Her handle @RongoRiotgrrrl
Other poems stick with the past and paint pictures of the difficulty of life in the early 1820s, as the church, guns and disease pull the stories into a future that could have been different. The pain of these travesties is felt in poems like ‘Rerenga’, ‘Kororipo’ and ‘Turikatuku’.
The poems ‘Lean to (1834)’ and ‘Hōne (1837)’ are like the extraction Rongo felt as her mother Turikatuku died and her father Hongi Hika tried to marry her off, but instead she married in love to Hōne Heke. There are many beautiful stanzas that seem to heal the ones previously offered, as the pain of the past is somehow given salve by Wood’s reflections. Rongo is explored as a symbol of peace as well as the woman within the pain of land confiscation and war:
It is the moment where the lightning charges
It is the moment the storm stops
It is the moment of quiet in the garden
(from ‘Rongo i te waengarahi o te tētēkura’)
In the final section, Wood speaks of our planet as if it was a personal muse:
It’s a vast ask that the entire population
on a comet-blasted, spy-crammed planet
makes pace towards persistence,
in a world of life-thrusts and cusps.
(from ‘Atheist Praise Song’)
Wood’s poems are intelligent, warm and expansive. They wrap around you like a feathered korowai.

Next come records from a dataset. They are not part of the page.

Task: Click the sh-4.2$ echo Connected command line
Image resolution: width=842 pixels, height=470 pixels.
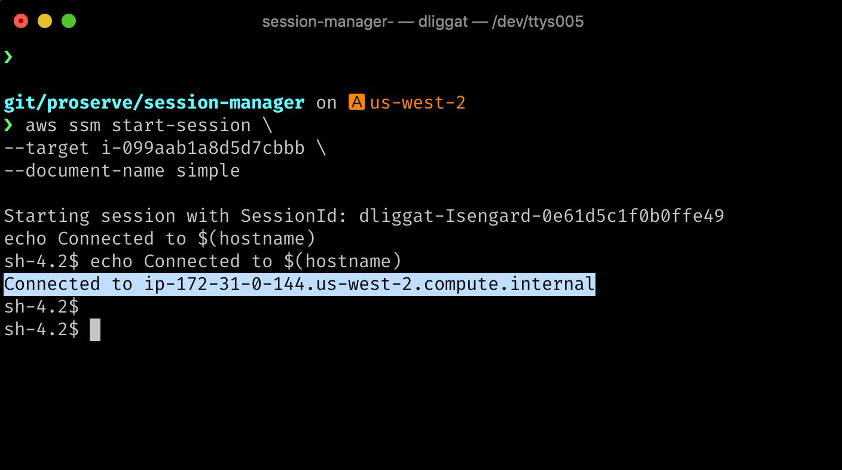Action: (x=202, y=261)
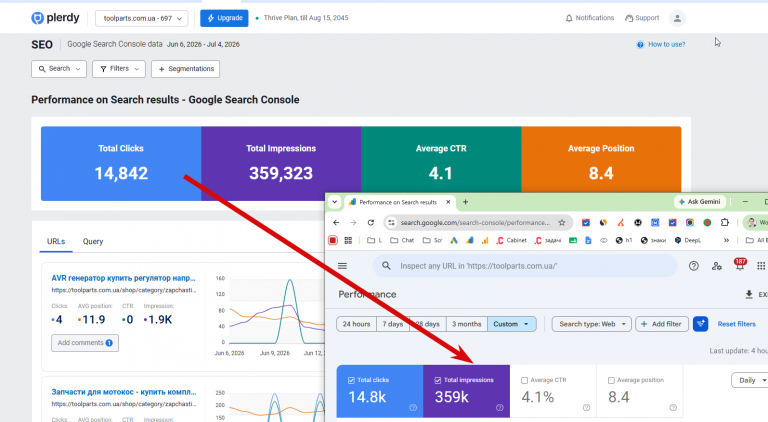Enable the Average CTR checkbox
Viewport: 768px width, 422px height.
[525, 380]
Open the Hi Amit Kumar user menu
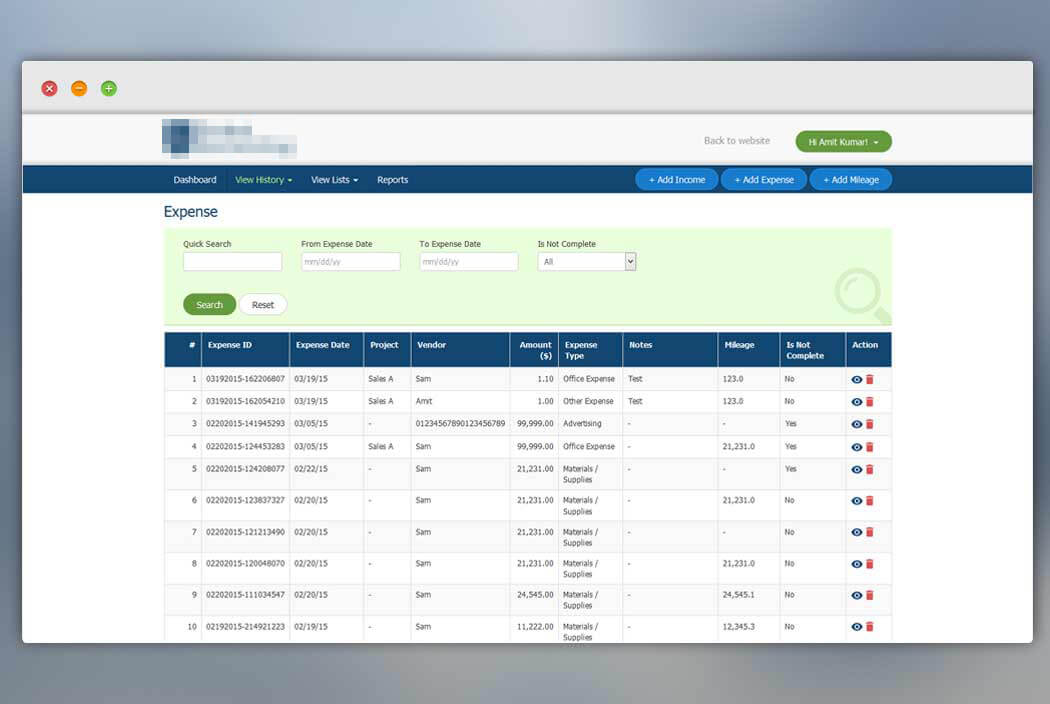This screenshot has height=704, width=1050. [x=843, y=141]
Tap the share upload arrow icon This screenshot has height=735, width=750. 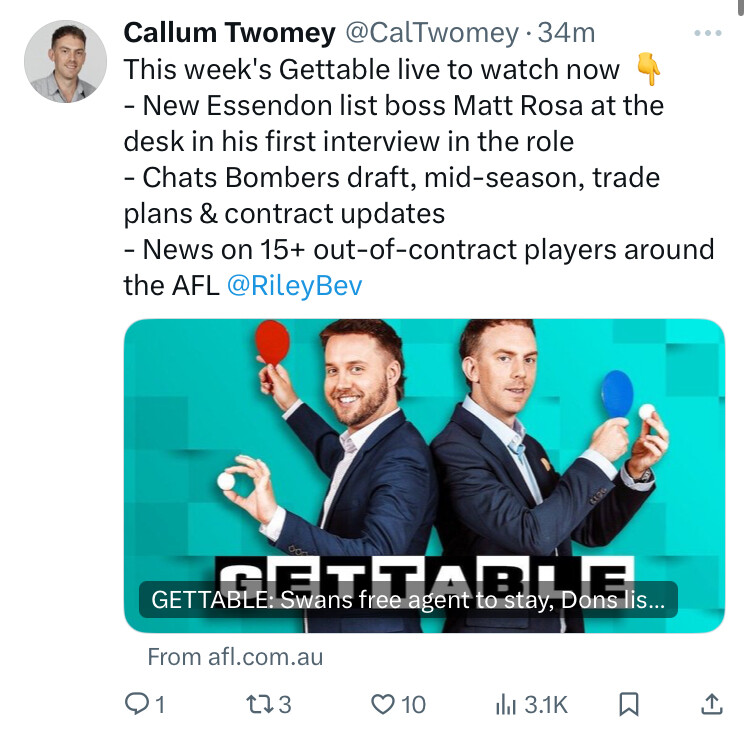[x=712, y=704]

This call to speak to each other of the past, to remedy it with our words, is something both of these poets call for. Speak up and keep the memories of those who have passed alive with our observations, our dreams, our hopes and our promises. These books are rivers of memory, their letters and feathers swimming with strength and wisdom.
ARIHIA LATHAM (Kāi Tahu, Kāti Māmoe, Waitaha) is a writer rongoā practitioner in Te Whanganui a Tara. Her work has been widely anthologised and she presents often at arts and writing festivals. Her poetry collection Birdspeak is coming out in 2023.